When your project starts to get larger and more complicated, every little change in some of its parts can affect other parts. This may prevent you from developing new features for your project so as to avoid all the mess that can happen. One of the few fixes for such a problem is presented in the form of a structural design pattern called Bridge.
What is bridge?
Bridge is a structural design pattern that works on separation of abstraction and implementation to make their independent development possible. That might sound a bit confusing, so let's start from the basics. What are abstraction and implementation?
Abstraction — A layer that represents the working process to the users and allows them to interact with the system. This layer isn't doing any real work, as it only delegates it to the implementation.
Implementation — A layer that defines and represents all the actual working processes within your system. Usually, users don't directly interact with it.

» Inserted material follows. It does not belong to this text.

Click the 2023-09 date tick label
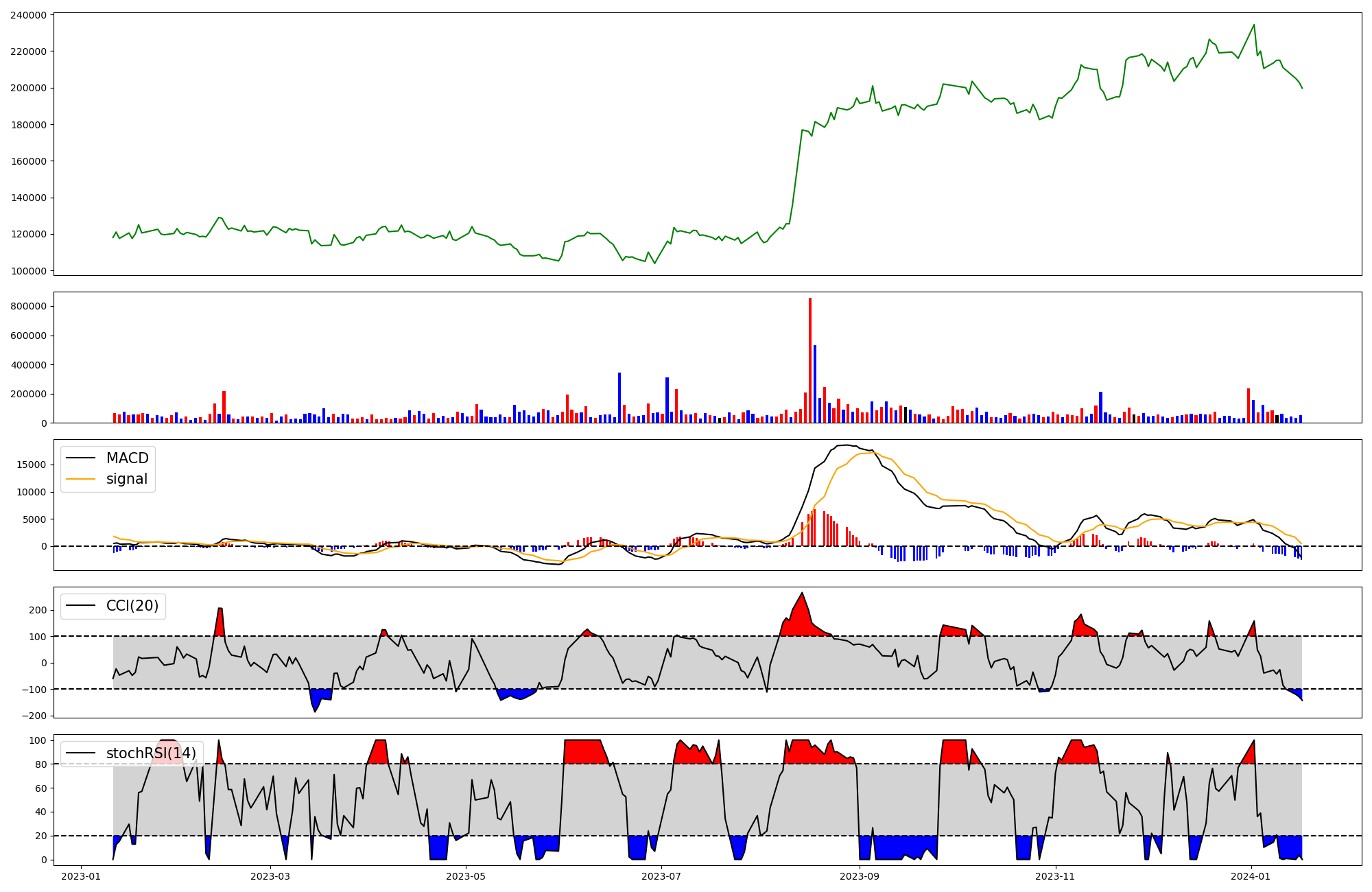Screen dimensions: 1372x892 click(x=860, y=876)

In real applications, abstraction may be represented by a graphical interface, operated by users, and implementation is an interface that transfers user commands to the system. So it's fairly simple to understand. But why should we separate them using the bridge pattern?
Bridge applicability
Using separation of abstraction and implementation, you can maintain two independent development directions. This will allow you to simultaneously work on a UI avoiding interference to your API-related parts and vice versa.
For example, let's look at a TV and its remote controller. In this case, the remote controller will represent the abstraction layer and the TV will represent the implementation layer:
TV is a device that contains all functionality and logic that allows a viewer to just watch it without low-level interaction with its parts. This easy form of interaction is provided by remote.

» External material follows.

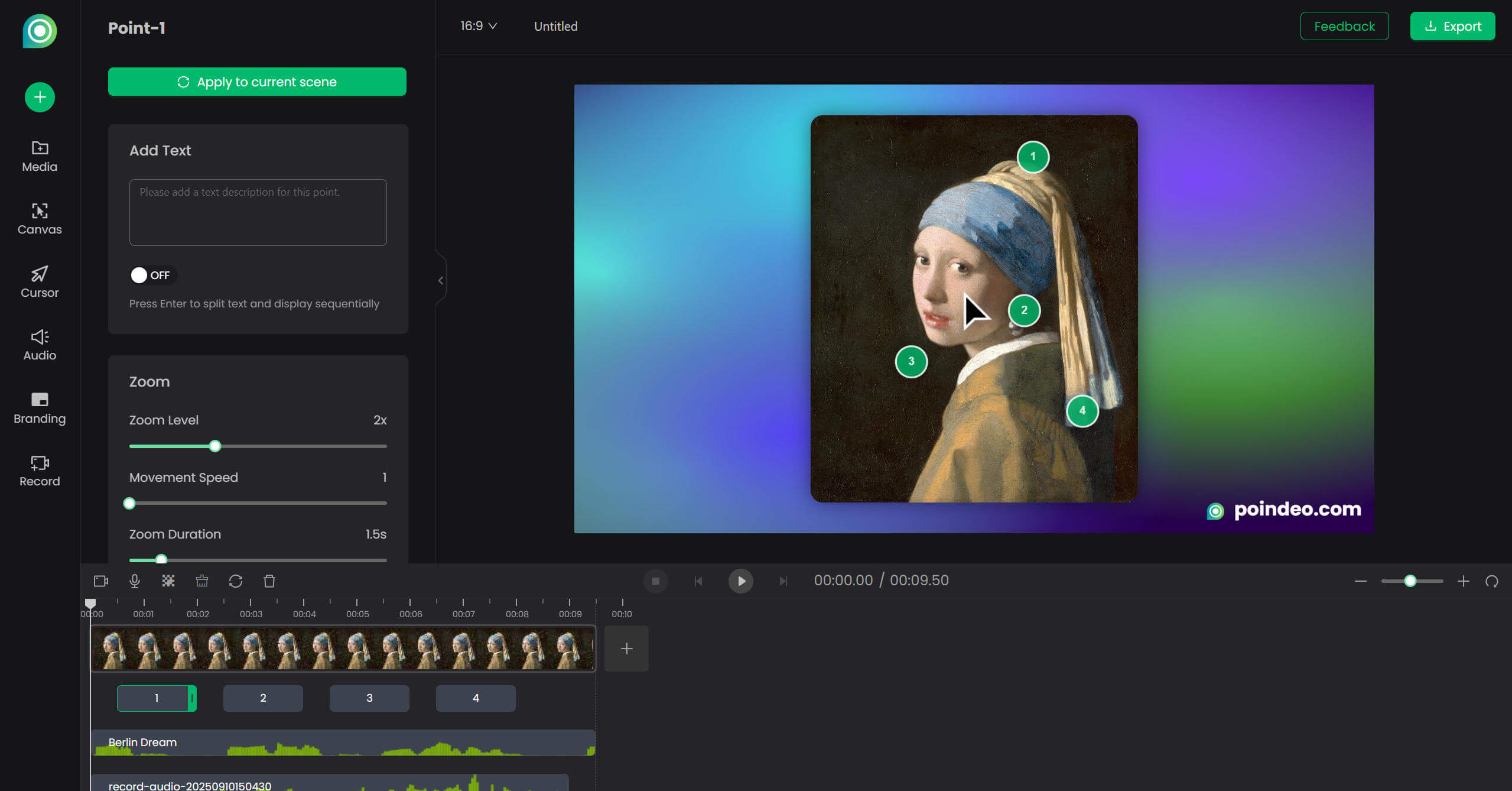Click the refresh loop icon in timeline toolbar
Screen dimensions: 1512x791
point(236,581)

Remote represents a high-level controller which allows viewers to make basic operations with TV, like turning it on/off, changing channels, etc.
This is the basic form of abstraction and implementation separation. It will allow us to develop our remote independently from the TV. As a matter of fact, we can create several types of remotes and TVs which could be interchangeable. Some types will provide more functions than others.
Bridge in pseudocode
Now let's try to depict our TV with a remote in pseudocode. First, we will have to describe our TVs. They will be created through the TV interface:
interface TV is
method isEnabled()
method enable()
method disable()This method will be used for each new implementation class. Now we'll make two implementation classes called SmartTV and SimpleTV:
class SmartTV implements TV is
...
class SimpleTV implements TV is
...Next, we'll define our abstraction class, Remote. In this class, we will include the TV field. This way, abstraction will delegate all the work to implementation referencing that particular field. It will be a simple remote which can turn on and turn off our TV:
class Remote is
field tv: TV
constructor Remote(tv: TV) is
this.tv = tv
method power() is
if (tv.isEnabled()) then
tv.disable()
else
tv.enable()So now if we want to access SmartTV or SimpleTV methods, we can do it from our Remote:
SmartTV = new SmartTV()
remoteSmart = new Remote(SmartTV)
remoteSmart.power()
SimpleTV = new SimpleTV()
remoteSimple = new Remote(SimpleTV)
remoteSimple.power()This structure will allow you to create several variations of objects which will be independent of each other.
Conclusion
Bridge pattern is useful in a situation when you want to separately develop a representation of your object and all of its inner logic. It will allow you to control the appearance of an application and all the actual application work will go untouched. This will also make your code more flexible, allowing you to modify it while working with the same common UI.